##### RECORD SET #####
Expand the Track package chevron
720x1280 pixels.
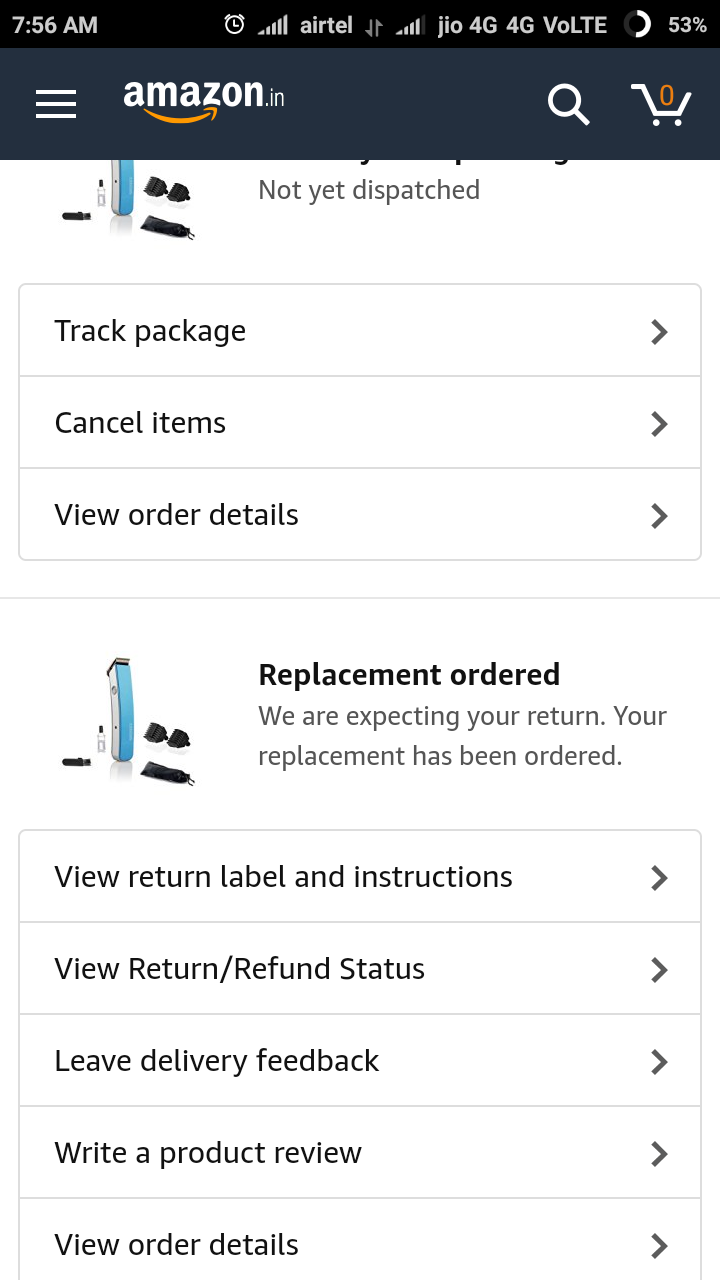[x=659, y=332]
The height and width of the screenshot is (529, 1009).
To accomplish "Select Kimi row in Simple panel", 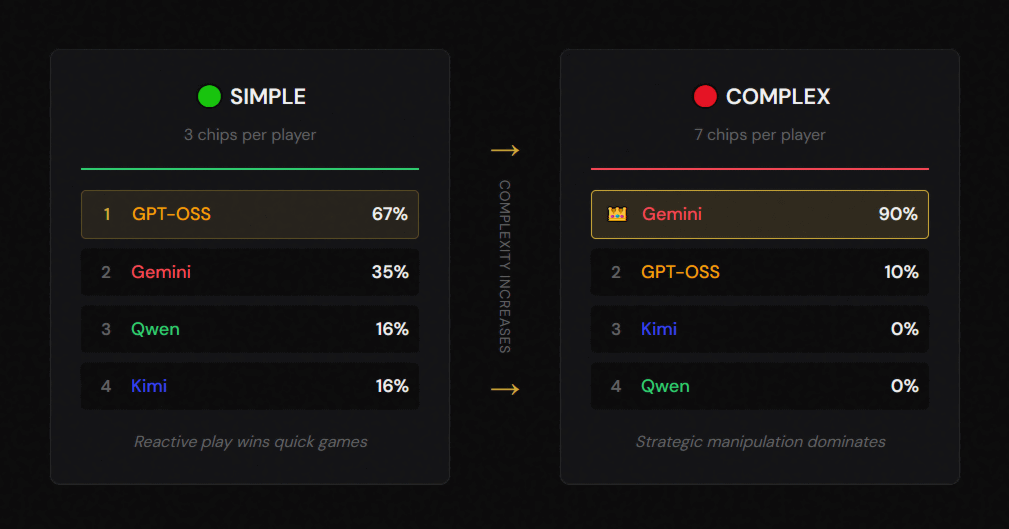I will (250, 386).
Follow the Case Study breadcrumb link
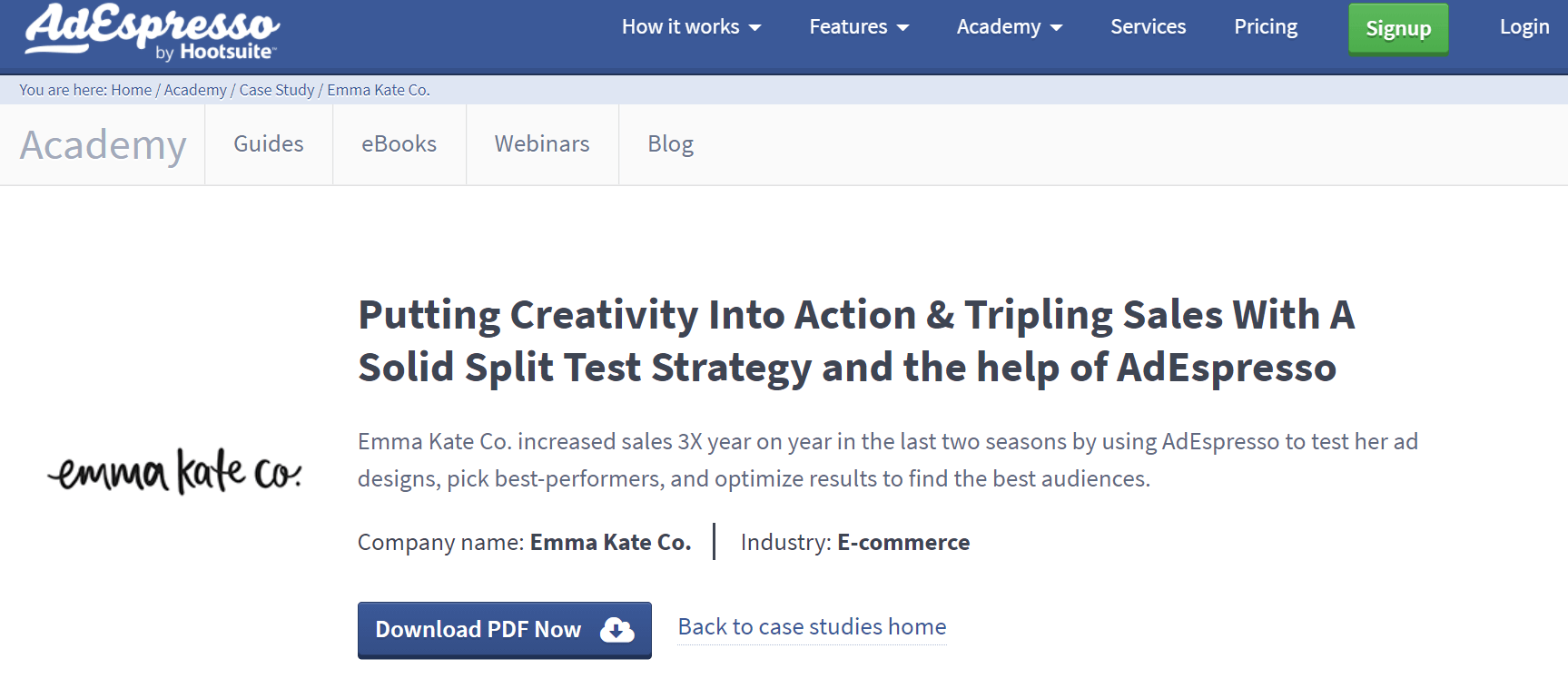Viewport: 1568px width, 698px height. (x=277, y=90)
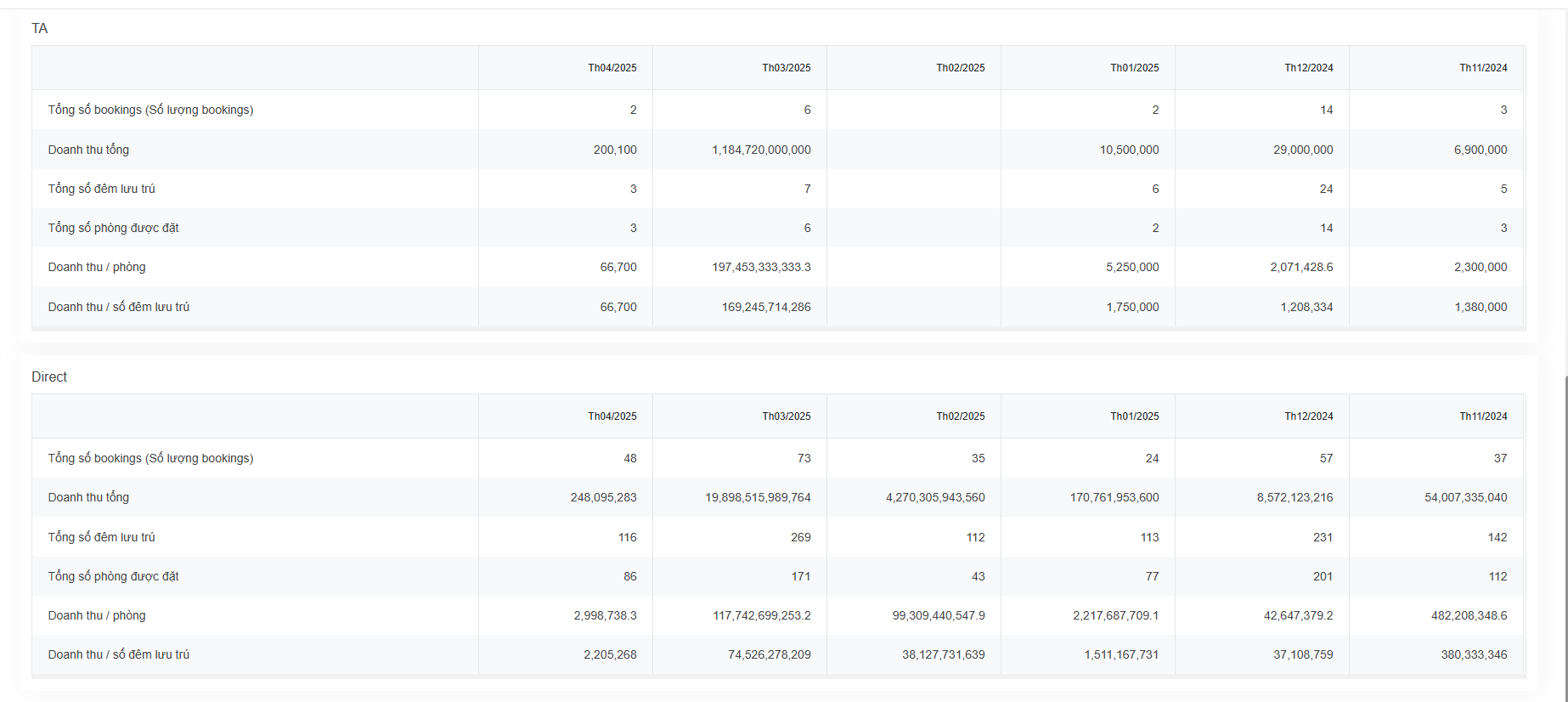Select the 380,333,346 cell
Image resolution: width=1568 pixels, height=702 pixels.
tap(1474, 654)
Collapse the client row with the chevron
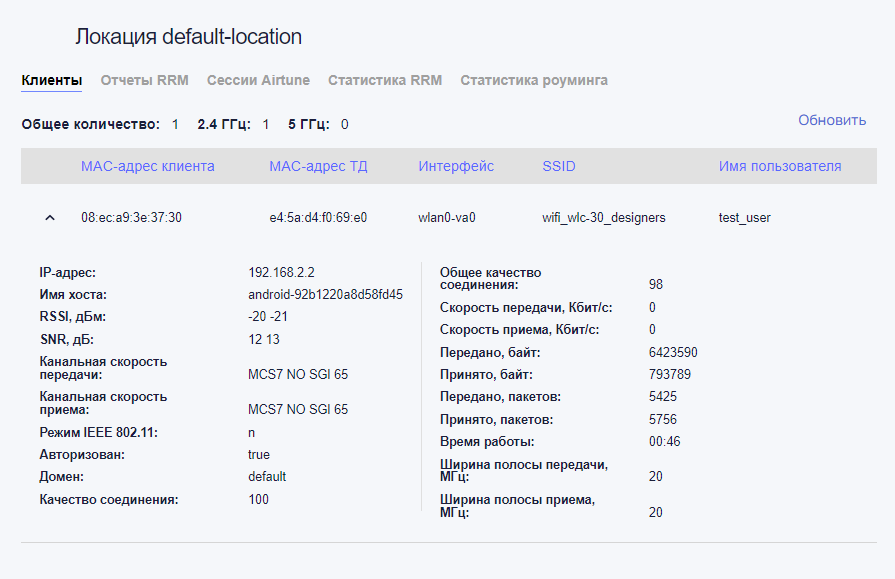 tap(50, 218)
#####
THE TASK: Beginning at the line that contains "Follow the Case Study breadcrumb link", retype each line of the data above through the very last one. Do not retype the pictures.

ANSWER TO THIS EXERCISE:
Follow the Case Study breadcrumb link
Viewport: 1568px width, 698px height. (x=277, y=90)
Select the 380,333,346 cell
Image resolution: width=1568 pixels, height=702 pixels.
tap(1474, 654)
Collapse the client row with the chevron
 tap(50, 218)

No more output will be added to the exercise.